И Дмитрий Иванович Менделеев вовсе не был первым, кто догадался расположить химические элементы в таблице по периодам. Первым был немец Лотар Мейер. У него, правда, что-то не получалось с периодичностью свойств, но Менделеев ничего своего не придумал, а всего лишь, по какому-то во сне пришедшему наитию, исправил (совершенно произвольно!) некоторые атомные веса да оставил в таблице тьму свободных мест – якобы под не открытые еще элементы. Причем у трех из них нахально предсказал свойства.

И попал ведь в точку, что обиднее всего для трудолюбивых немцев! И с весами, и со свойствами неоткрытых элементов.

Сквозь зубы признавая заслуги Дмитрия Ивановича, Запад пишет: "Таблица Мейера-Менделеева". Мейер, конечно, на первом месте: он же работал, а не спал.

Корпус госбезопасности взял преподавание истории в школе под свой контроль. И Комиссия по истории науки и приоритетам – подразделение КГБ. А вот научная общественность КНГ в вопросе о приоритетах, надо заметить, занимает довольно пассивную позицию. Вчерашние школьники, поступив в вуз, узнают, что 7 мая 1895 года, оказывается, Александр Степанович Попов продемонстрировал коллегам-физикам не радиоприемник с передатчиком, а один лишь приемник в качестве регистратора грозовых разрядов. Передатчик он сделал только к декабрю, и Маркони его опередил…

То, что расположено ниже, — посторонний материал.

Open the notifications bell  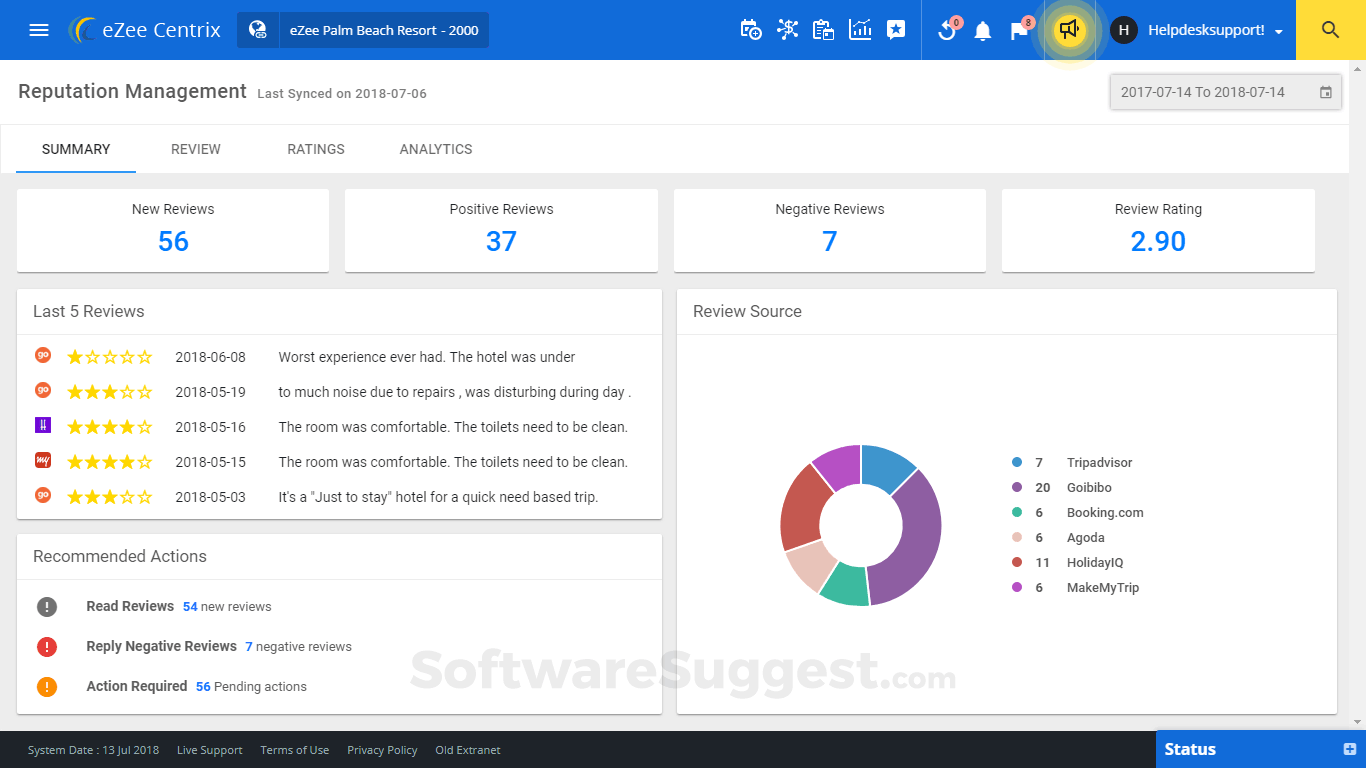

И американцы вовсе не украли идею лазера у Басова и Прохорова, а самостоятельно и независимо изобрели то же самое. За что и поделили Нобелевскую премию с нашими.

Эти примеры лишний раз показывают, насколько сложна задача правильного патриотического воспитания подрастающего поколения. Корпус, однако, не останавливают ни сложность задачи, ни сопротивление самого подрастающего поколения; тем более, что поколение старшее менее склонно сопротивляться и, наученное жизненным опытом, знает, что плетью обуха не перешибешь. Оперативные возможности КГБ практически безграничны, и не бывало случаев в истории Конфедерации, чтобы он не справился со стоящей перед ним задачей. Командор Ли Си Цын, во всяком случае, таких не припоминал.

Он смутно представлял себе, что такое плеть, и обух тоже, но фразу о них считал чрезвычайно полезной и актуальной.

5

В середине двадцать первого века в Северной Америке некий Николас Пэнзер выпустил фантастический роман "Неисправимые оптимисты", в котором на удивление точно описал события "дела ДБР-1". По оперативным данным, это было не настоящее его имя, а псевдоним, за которым скрывался предатель и перебежчик, бывший подполковник ФСБ Николай Броневой. Сама фамилия Пэнзер (Panzer) содержала в себе двойной намек: во-первых, если предположить, что она по происхождению немецкая, только прочитана американцами по английским правилам, то по-немецки это "броня"; во-вторых, родным городом Броневого была Пенза.

Но дело даже не в намеках, а в том, насколько хорошо автору были известны подробности. Конечно, несущественные детали он исказил до неузнаваемости. Профессор у него, например, носит фамилию Канторович; пилот – старший лейтенант›› Ржевский; Вяткина в романе нет вообще, зато Ржевский тащит с собой через все эпохи некую Наташу Ростову, официантку из столовой для летного состава. Книжка, как принято в Америке, заканчивается хэппи-эндом: профессор, усовершенствовав свой аппарат, сообщает их самолету способность к мгновенным перемещениям в пространстве, и они, уходя от преследования истребителей, переносятся в Соединенные Штаты.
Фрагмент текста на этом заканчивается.